The company produced just 123,879 bpd in January, due to shortfalls in several fields, including the Sukowati field in East Java where output reached only 32,000 bpd, well below a 36,000 bpd target.

Pertamina EP planned to produce an additional of 2,000 bpd, starting January, from the Natuna Sea. However, the floating production, storage and offloading (FPSO) unit was not ready so production had been delayed until now.

“We also had disruptions with our compressor at the Poleng block in East Java. The block should have produced 5,000 bpd, but its current output is only 3,000 bpd,” Pertamina EP president director Syamsu Alam said on Friday.

“We hope that production can reach 126,000 bpd this month and gradually increase until touching 135,000 bpd by the end of the year,” he added.

He said that to increase production, Pertamina EP would accelerate several projects, including the repair of broken equipment and the drilling of several new wells at the X-Ray field off Indramayu in East Java.

“We’re optimistic that the production rate will exceed 130,000 bpd in April,” Syamsu said.

The company also proposes a “put on production” (POP) scheme, where projects are accelerated when a company does not build its own production facilities, for several fields. Through the scheme, the company can get 1,000 bpd from West Java and 1,500 bpd from South Sumatera.

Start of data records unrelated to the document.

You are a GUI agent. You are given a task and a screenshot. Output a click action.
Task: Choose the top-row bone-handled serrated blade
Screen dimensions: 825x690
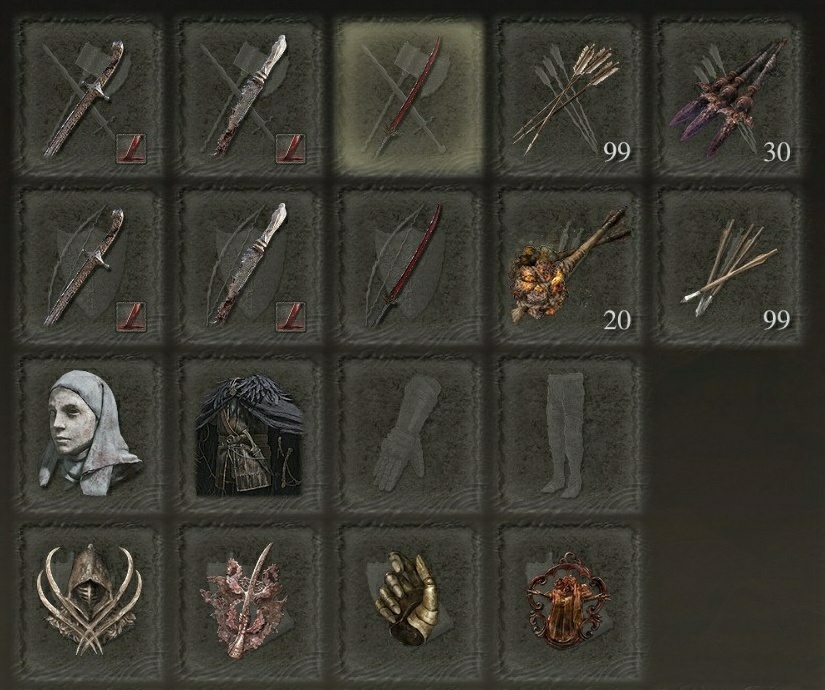coord(249,98)
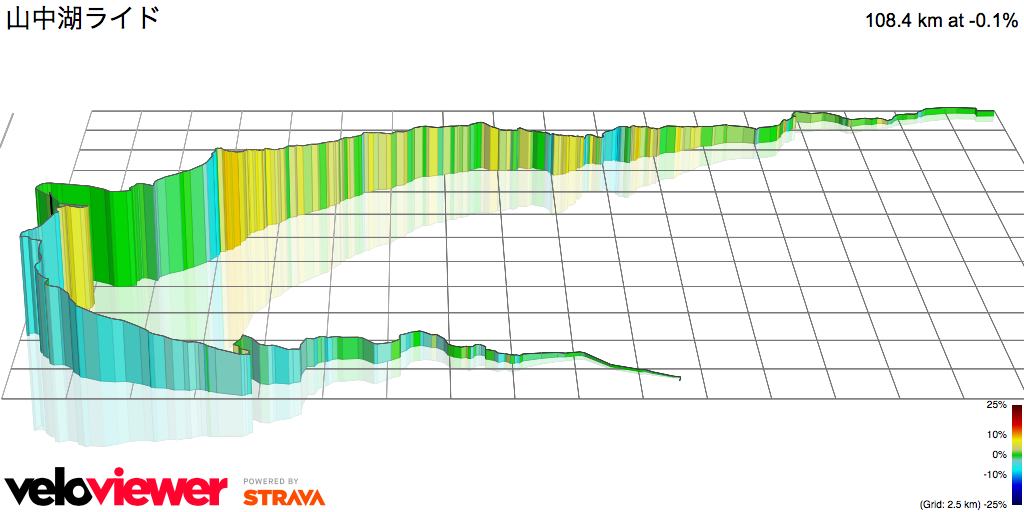Open the Strava logo link
1024x512 pixels.
(283, 496)
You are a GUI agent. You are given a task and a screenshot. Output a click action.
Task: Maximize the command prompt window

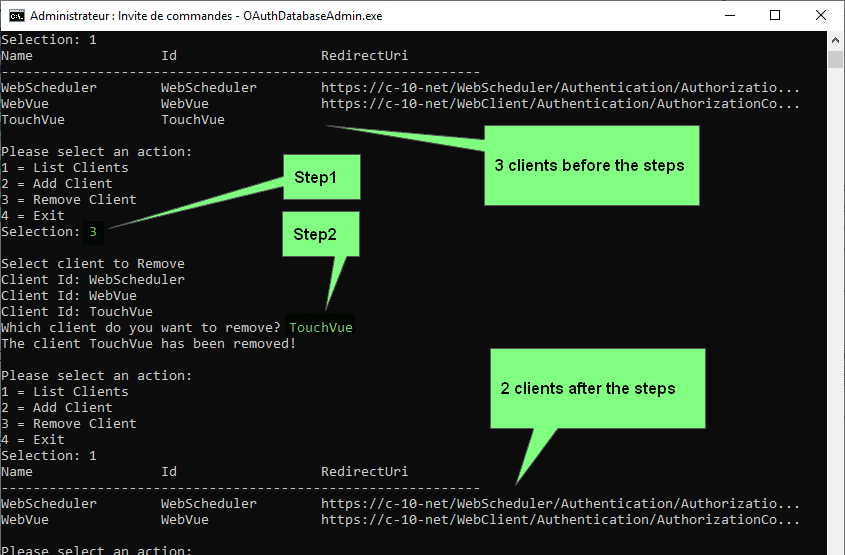click(x=775, y=16)
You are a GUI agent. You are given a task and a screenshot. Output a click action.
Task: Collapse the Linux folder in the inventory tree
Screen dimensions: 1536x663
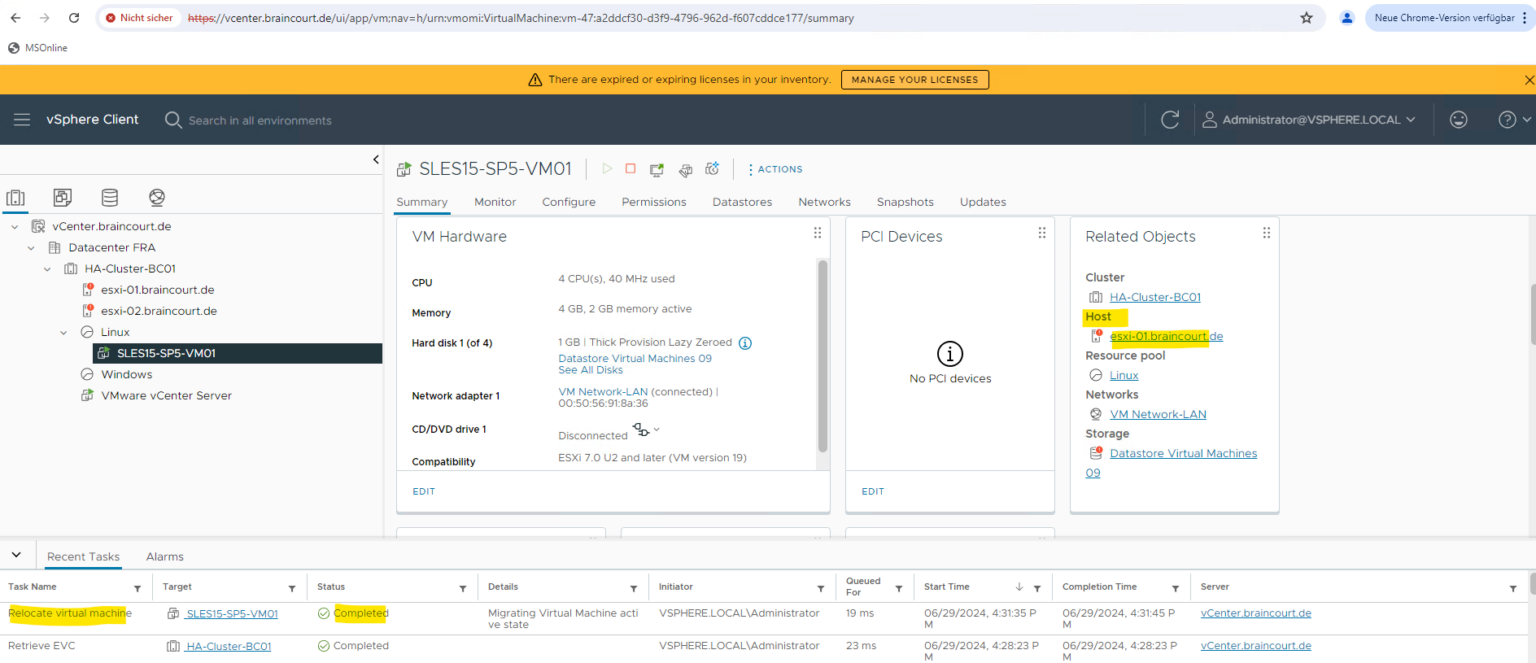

It will also solve permit problems for several wells in the Java region.

“This year we plan to drill 24 exploration wells and around 130 [production] development wells,” Syamsu said.

According to data from upstream oil and gas regulator BPMigas, Pertamina EP was one of the oil companies that failed to meet production targets set by the government in January.

In 2011, the company also failed to achieve the production target of 132,000 bpd, instead contributing 123,518 bpd.

BPMigas reported that Pertamina EP’s failure was caused by disruptions of the BN-18 well at the Bunyu field in East Kalimantan, as well as lower than expected drilling activity.

Pertamina EP is the second largest oil producer in the country, after Chevron Pacific Indonesia produced 356,987 bpd last year.

Indonesia currently needs to increase oil production. In January, the country’s output fell to 886,508 bpd, from 2011’s average of 905,000 bpd. BPMigas has revealed that 60 percent of the drop in production was caused by problems, such as delayed permits and clashes with local residents.